Move wusage.conf to your main Web conf directory (or elsewhere if you prefer), which is inside the same directory as cgi-bin one.

Running wusage

To actually use wusage, just use crontab -e to make a cron job to tabulate your site statistics (calling wusage itself) once a week or however often you want. When you refer to the file in the crontab, call it as /fullpath/wusage -c /fullpath/wusage.conf. If you want to go ahead and see how it comes out, enter this same syntax on the command line now.

All you have to do now is edit your home page and add a link to the files wusage generates!

Cleaning Out the Access Log File

If your site gets a lot of Web page hits, occasionally clean out the httpd access log file (not regularly, simply whenever it starts to look excessively large to you). To keep the access log down to a reasonable size without interfering with wusage,first take look at your wusage page, and jot down the dates of the week it did its last report for.

Data records:
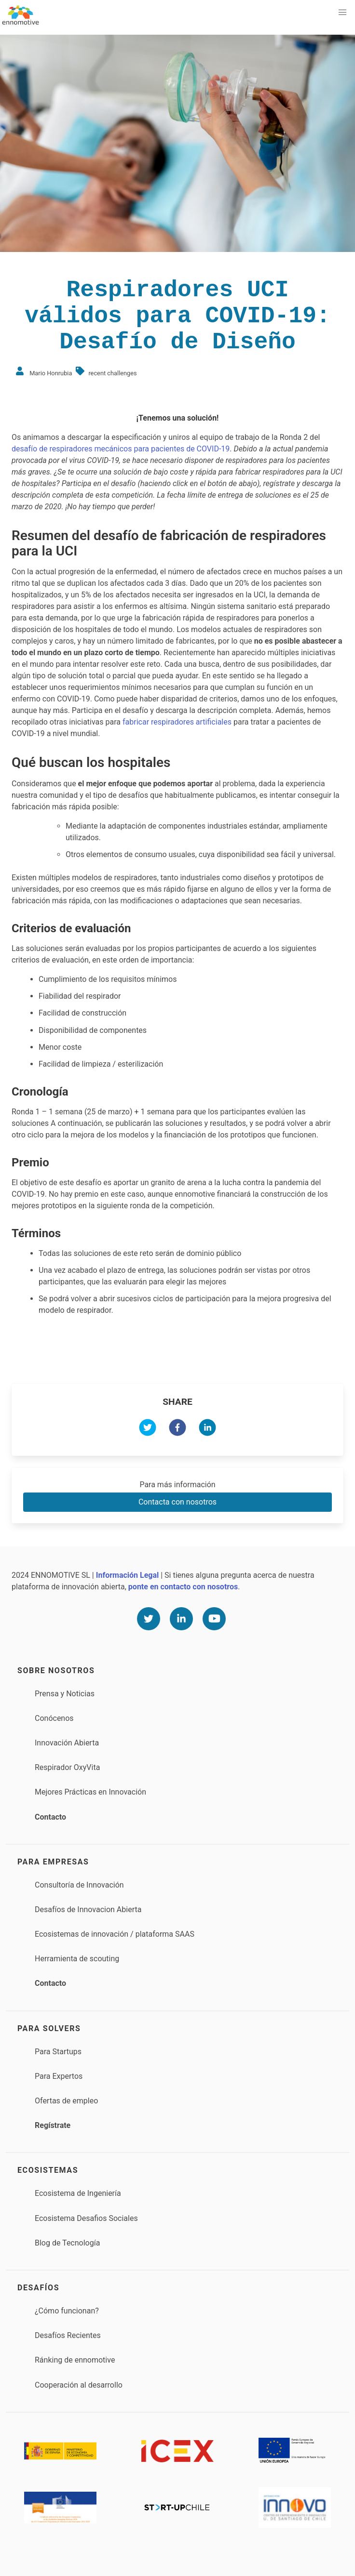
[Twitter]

...

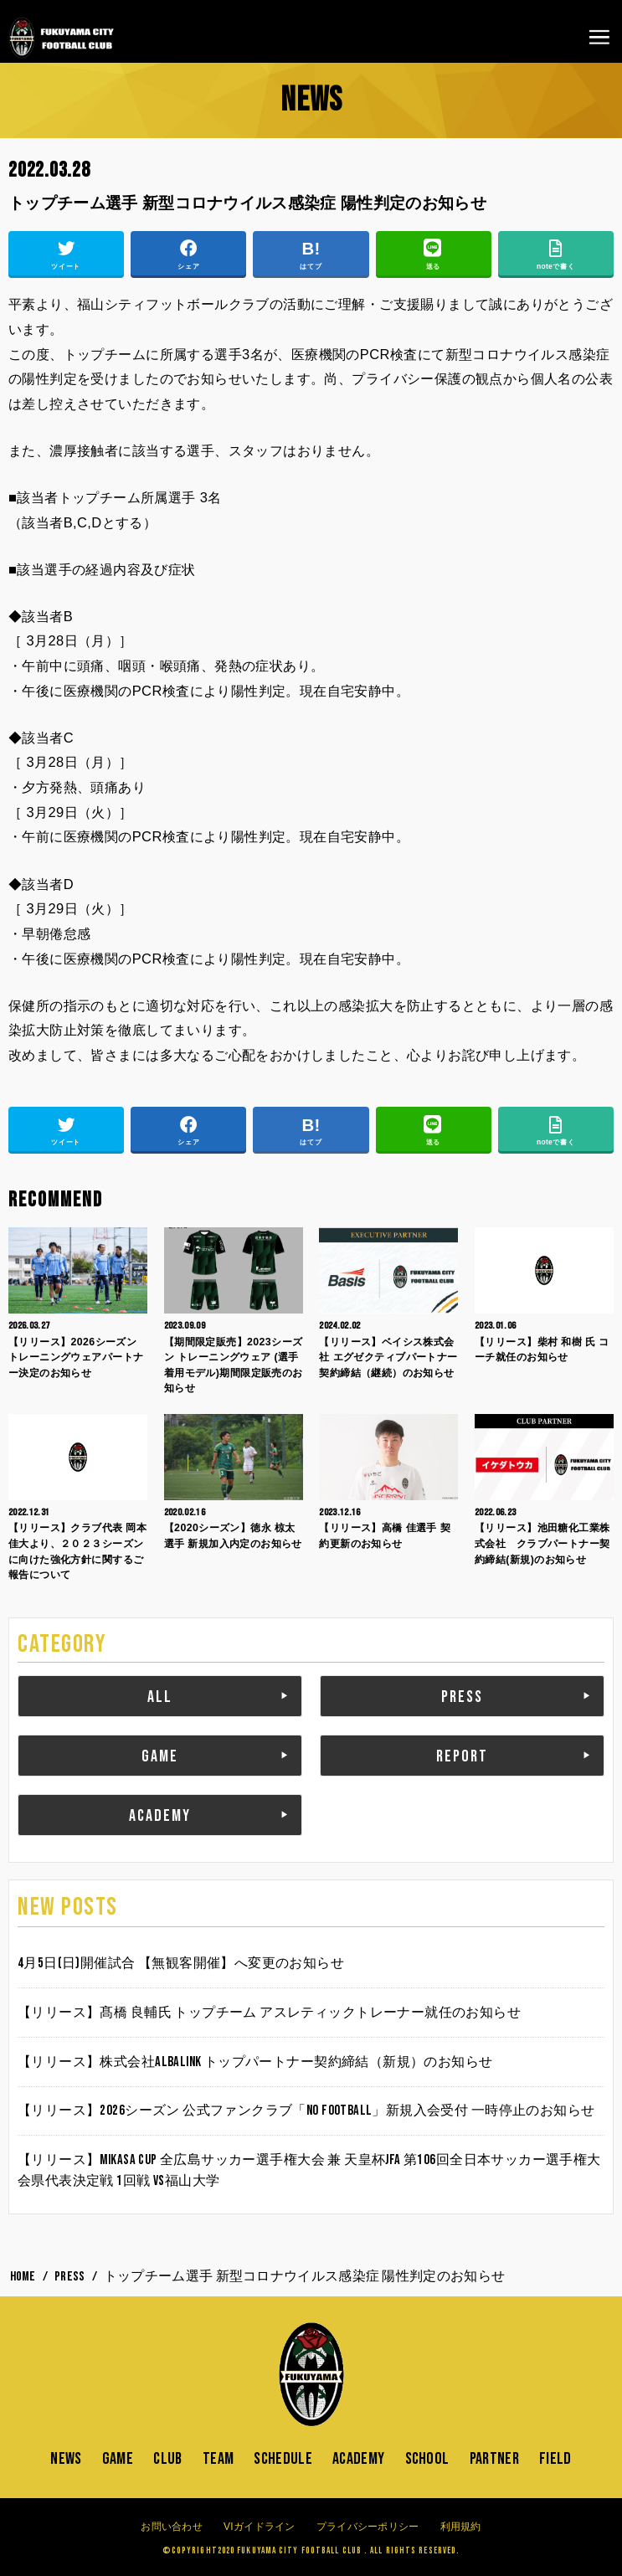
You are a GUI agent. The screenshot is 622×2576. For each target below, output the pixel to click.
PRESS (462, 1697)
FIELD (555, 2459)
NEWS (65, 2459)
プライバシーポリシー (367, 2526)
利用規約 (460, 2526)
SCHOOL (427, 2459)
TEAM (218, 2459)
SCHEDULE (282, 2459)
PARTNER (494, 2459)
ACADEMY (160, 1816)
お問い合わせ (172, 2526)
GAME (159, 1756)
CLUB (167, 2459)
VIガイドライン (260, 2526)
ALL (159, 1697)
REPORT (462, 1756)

Job 1: According to the wusage instructions, what command should a crontab entry use to call wusage?
Job 2: Reproduce the wusage instructions between "All you have" and "last report for.", inclusive.
Job 3: Carry on with the wusage instructions from the point where they stop.
The entries are separate material, unrelated to the wusage instructions.

Task result 1: /fullpath/wusage -c /fullpath/wusage.conf

Task result 2:
All you have to do now is edit your home page and add a link to the files wusage generates!

Cleaning Out the Access Log File

If your site gets a lot of Web page hits, occasionally clean out the httpd access log file (not regularly, simply whenever it starts to look excessively large to you). To keep the access log down to a reasonable size without interfering with wusage,first take look at your wusage page, and jot down the dates of the week it did its last report for.

Task result 3:
You may want to back up the directory wusage keeps its HTML files in before proceeding, and compress and save a backup of the httpd access log (from the next step) first.

Now, edit the httpd access_log, and find the entries from the last day of the week for which the last report was finished.look through these entries and find the last entry from that particular date. Then, delete everything from the oldest items to the above last entry you just found. Don't touch anything dated after the last week that was already reported. Finally, save and exit the file.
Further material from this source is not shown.